■ Task instructions:
Your output should be exactly the lines from the one containing "Image resolution: width=896" through the final line of the records, both included, with every picture left out.
[[ Supplied records open ]]
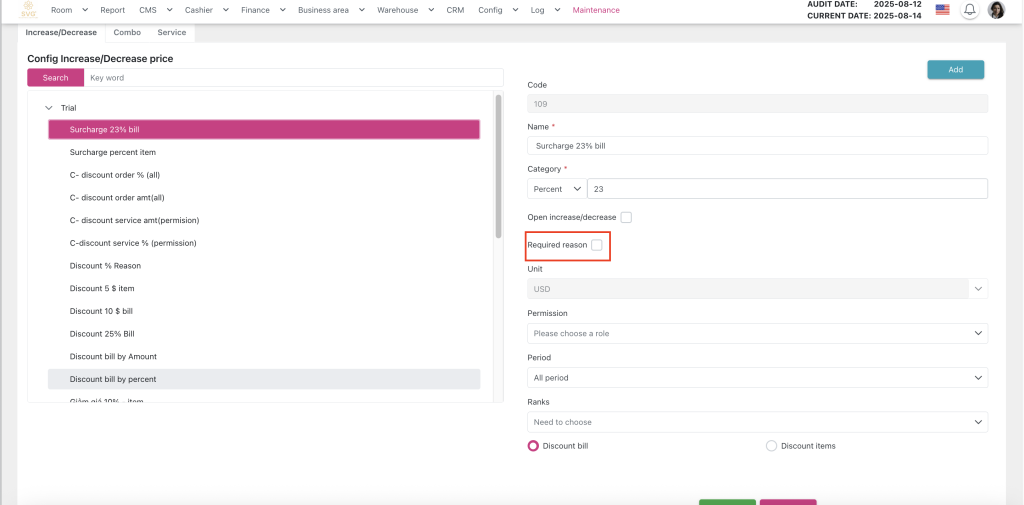Change the Percent category type dropdown

point(557,189)
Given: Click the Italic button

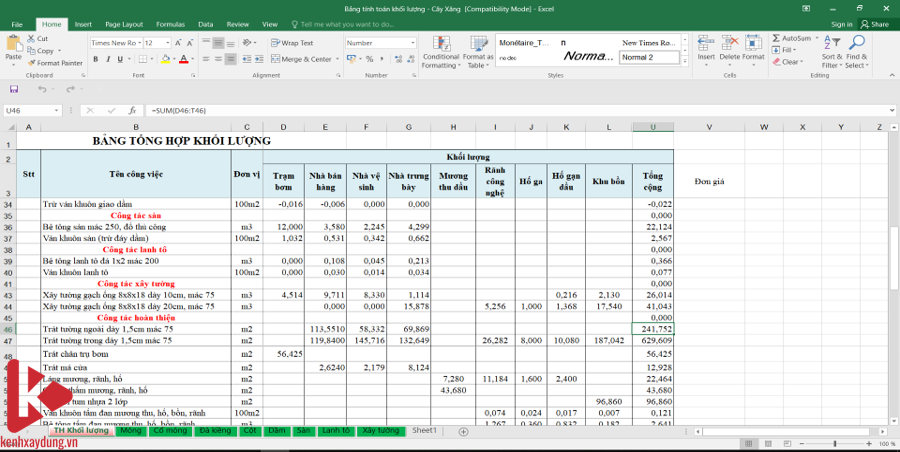Looking at the screenshot, I should point(107,60).
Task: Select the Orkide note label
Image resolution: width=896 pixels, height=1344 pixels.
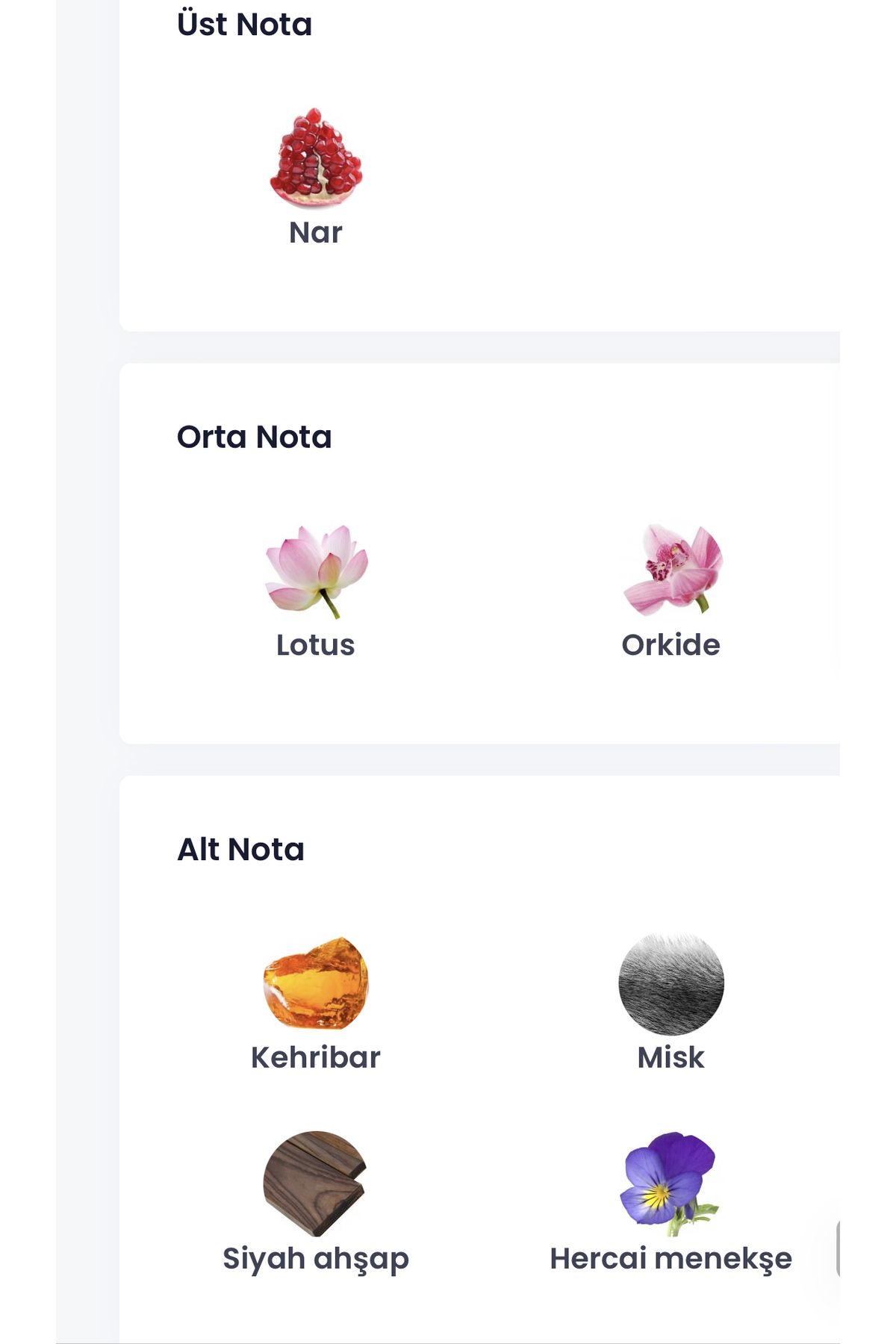Action: point(671,645)

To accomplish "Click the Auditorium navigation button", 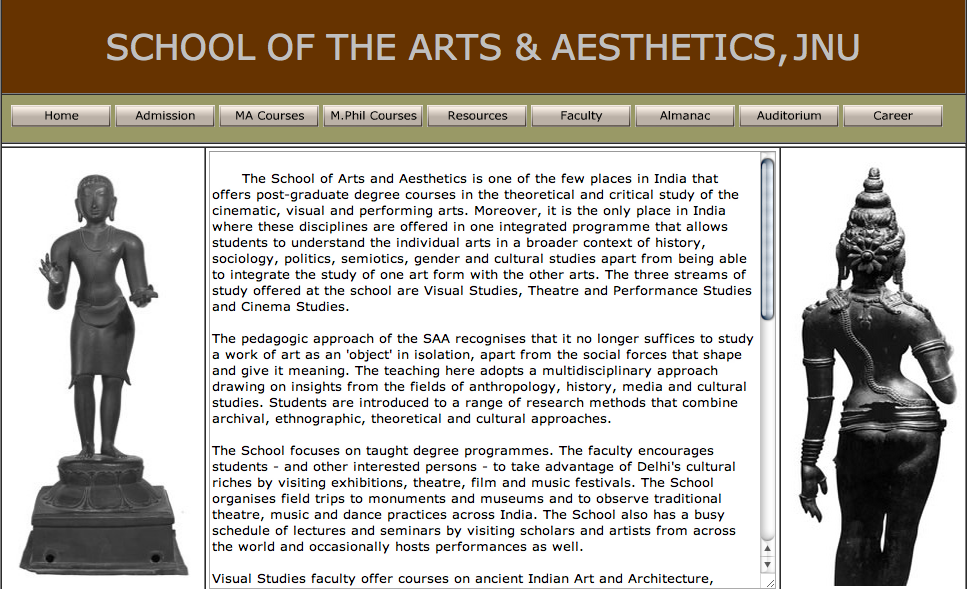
[[ Supplied records closed ]]
■ Completed task:
Image resolution: width=896 pixels, height=1344 pixels.
Action: point(671,645)

To accomplish "Click the Auditorium navigation button", 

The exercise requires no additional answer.